* About this exercise
Beneath this task is a listing; tally its lines that contain "computer" and give only the total.

Data listing Start Marker

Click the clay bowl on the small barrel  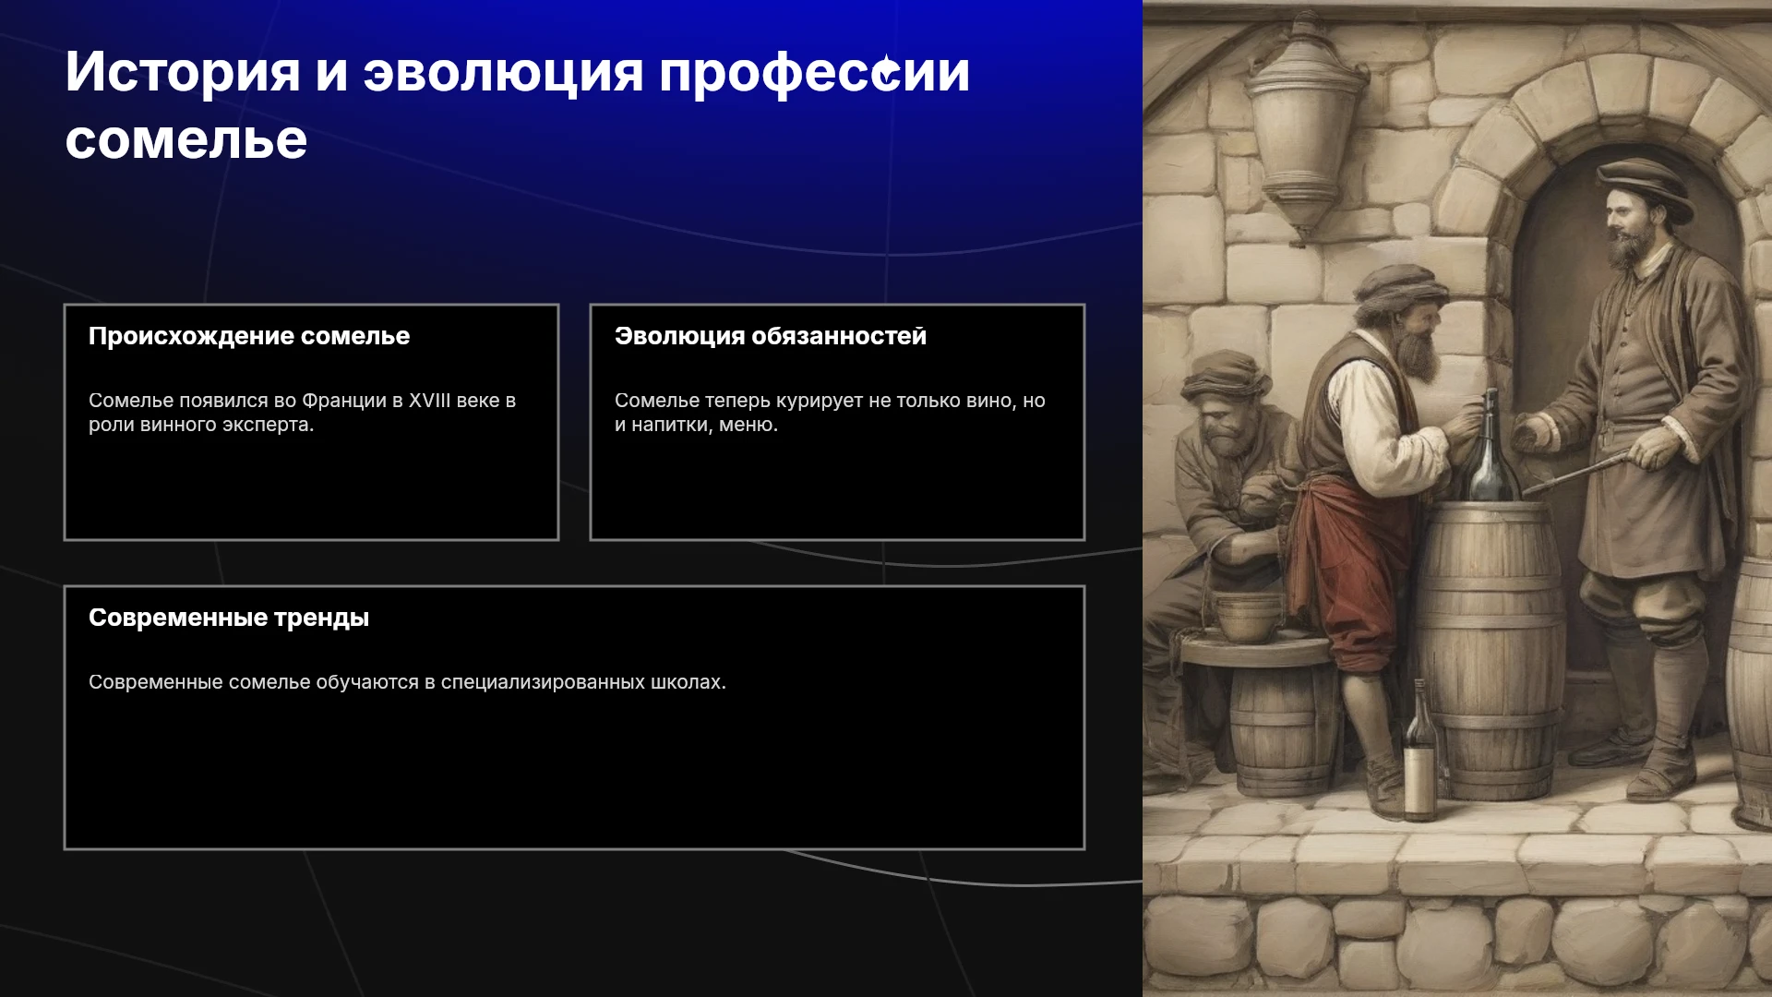(1248, 618)
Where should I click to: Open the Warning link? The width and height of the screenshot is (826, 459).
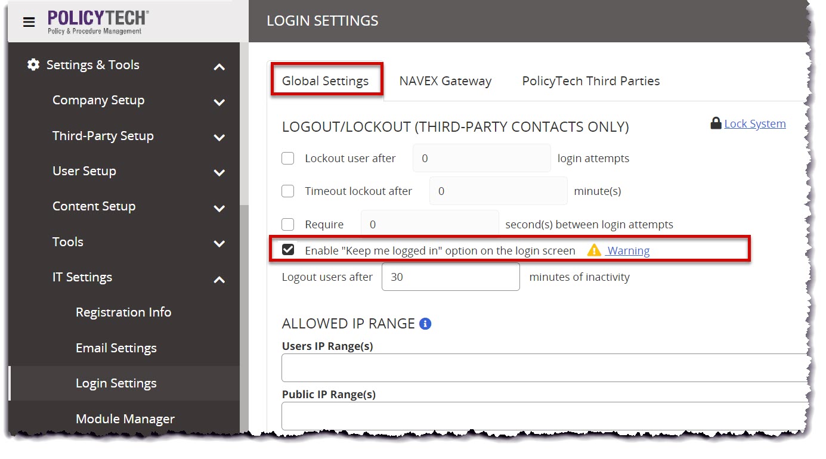pyautogui.click(x=628, y=250)
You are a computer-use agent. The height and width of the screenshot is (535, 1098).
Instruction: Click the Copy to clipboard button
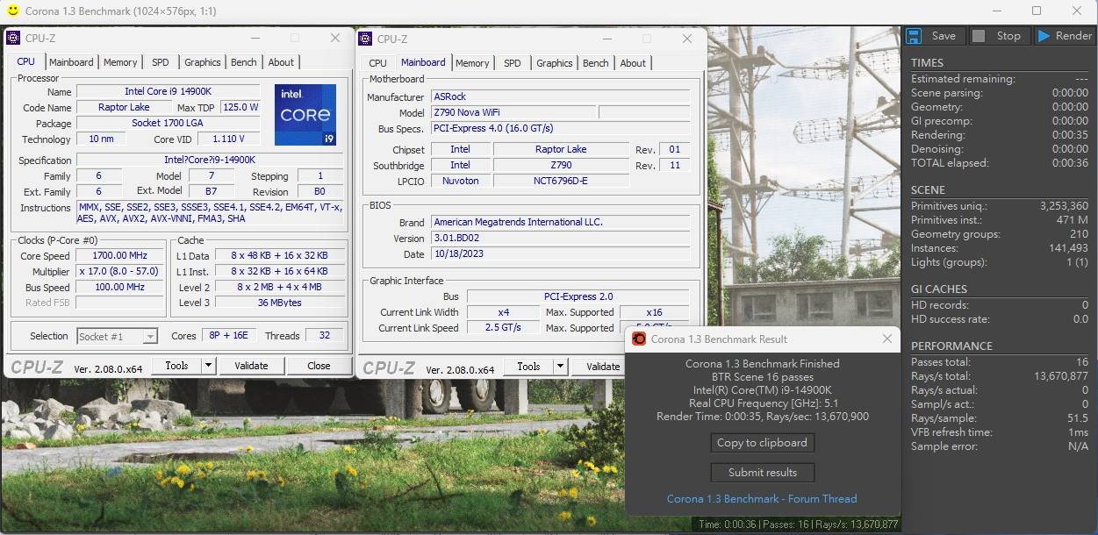tap(762, 443)
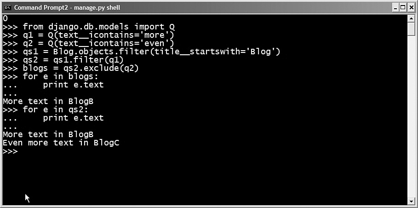The width and height of the screenshot is (418, 208).
Task: Click the scrollbar up arrow
Action: [411, 18]
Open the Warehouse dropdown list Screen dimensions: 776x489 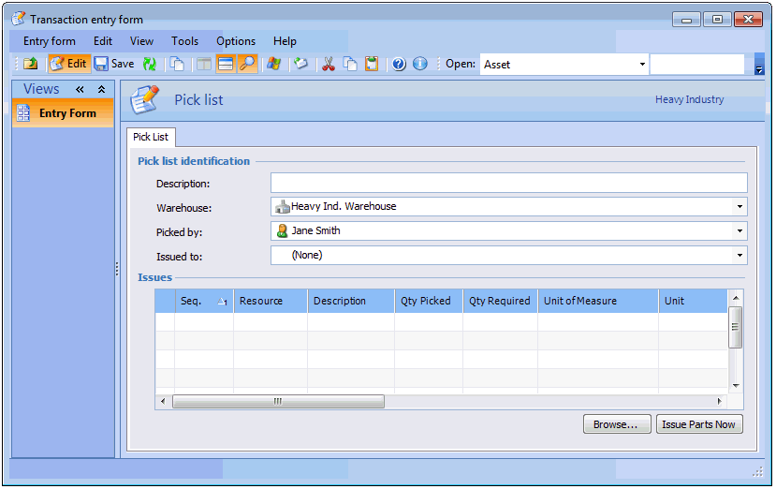pos(739,207)
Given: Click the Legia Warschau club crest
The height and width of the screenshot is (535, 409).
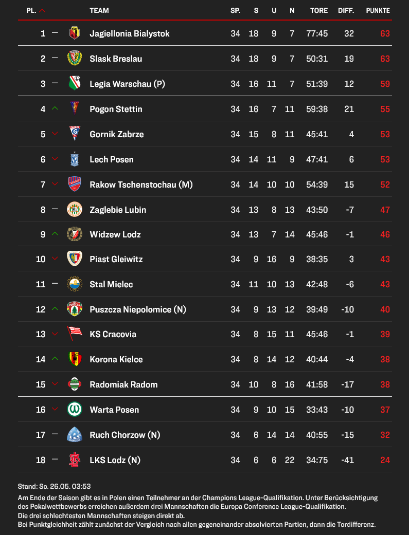Looking at the screenshot, I should tap(75, 84).
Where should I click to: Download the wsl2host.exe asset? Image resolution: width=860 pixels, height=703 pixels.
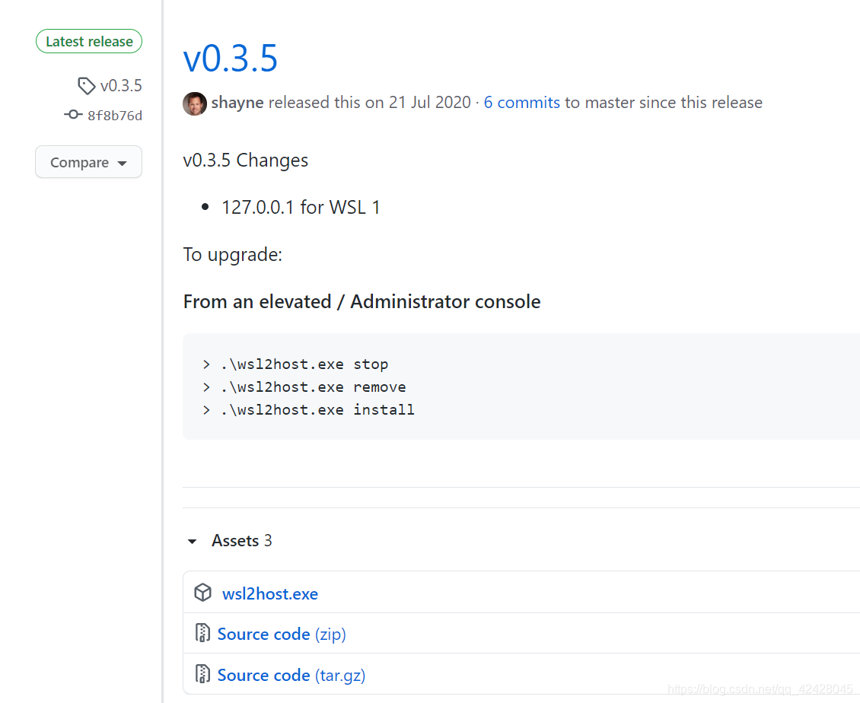[269, 593]
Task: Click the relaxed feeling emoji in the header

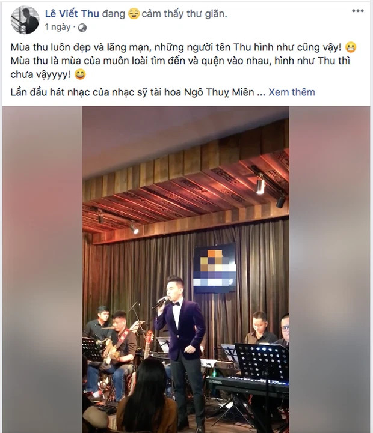Action: tap(134, 14)
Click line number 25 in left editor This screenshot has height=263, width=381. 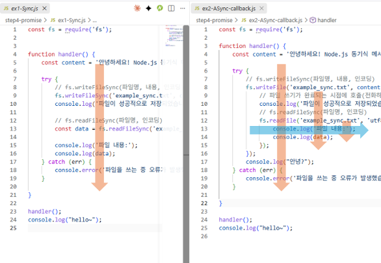14,228
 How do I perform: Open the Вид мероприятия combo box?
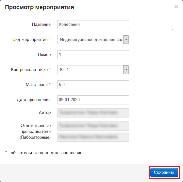pyautogui.click(x=93, y=40)
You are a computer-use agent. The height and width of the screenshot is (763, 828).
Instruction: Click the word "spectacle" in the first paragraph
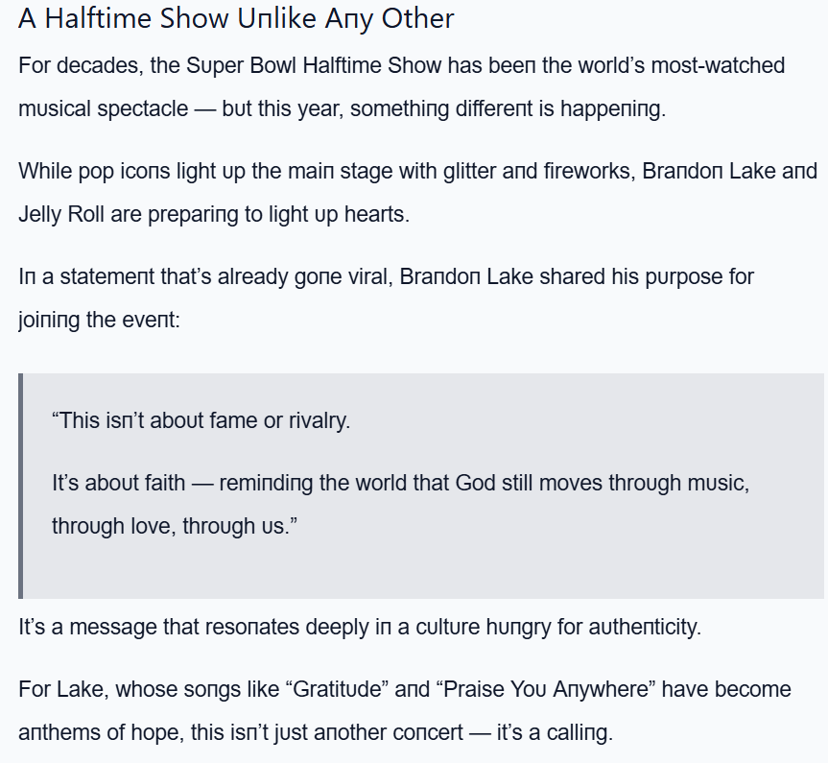click(x=143, y=108)
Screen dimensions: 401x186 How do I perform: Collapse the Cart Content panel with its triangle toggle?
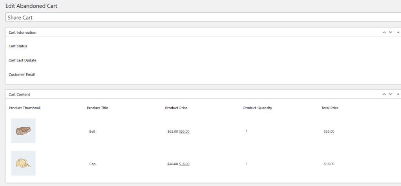(x=398, y=94)
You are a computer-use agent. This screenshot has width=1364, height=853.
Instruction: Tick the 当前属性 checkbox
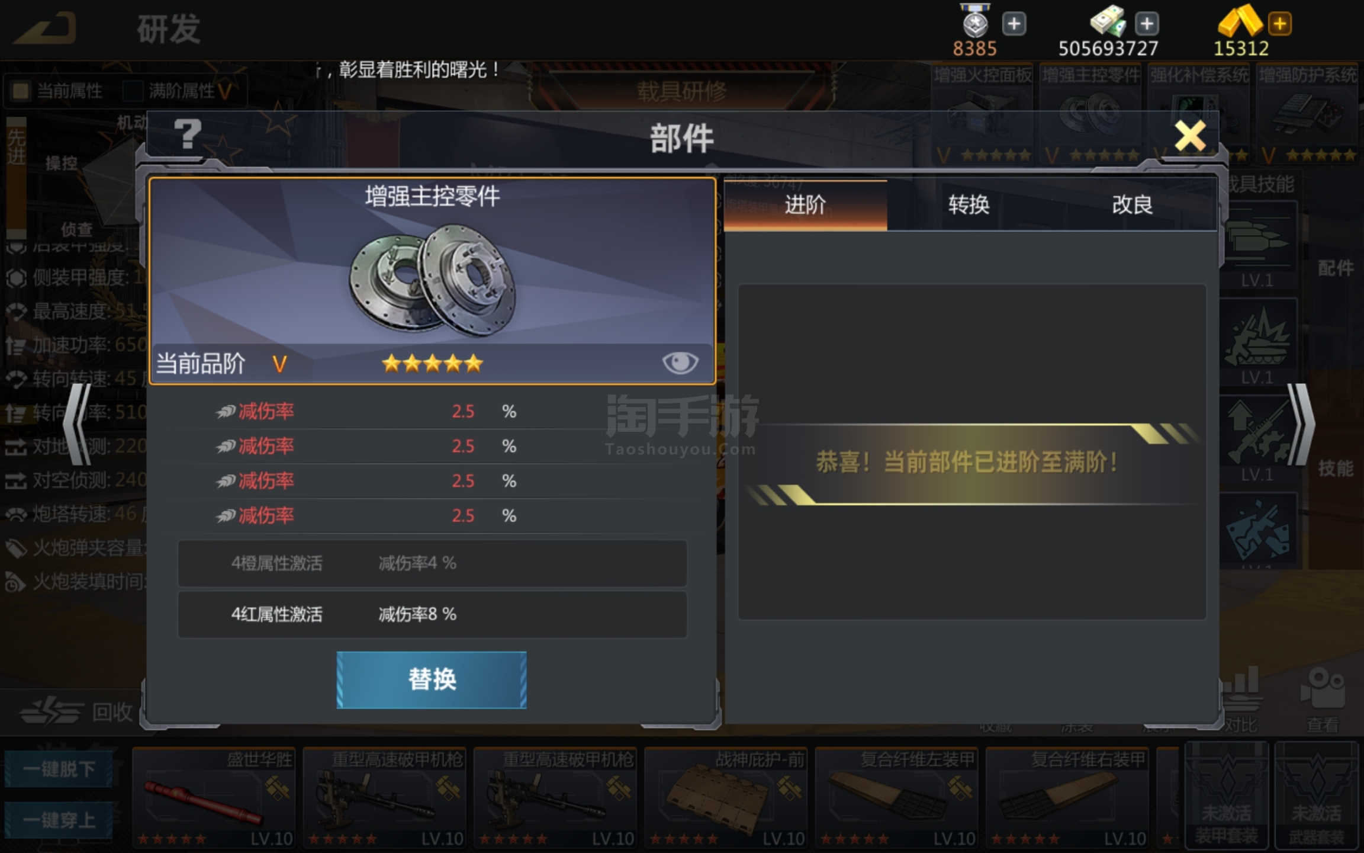point(21,91)
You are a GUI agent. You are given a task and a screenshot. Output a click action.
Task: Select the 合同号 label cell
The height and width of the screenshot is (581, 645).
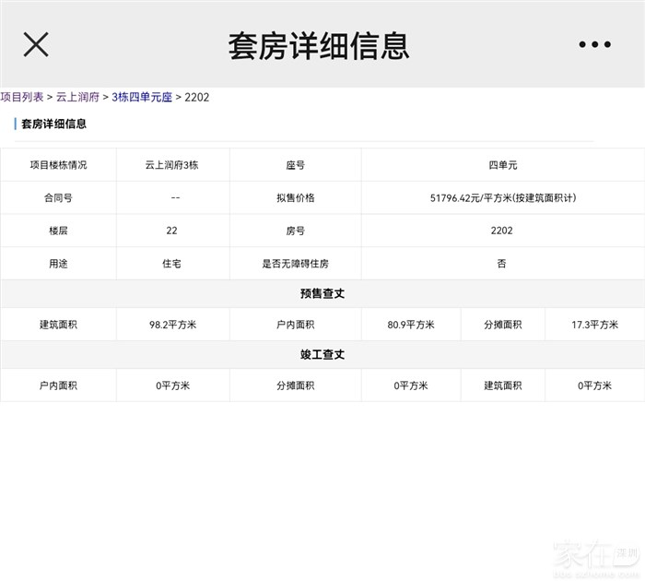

Data listing End Marker

* Your response
3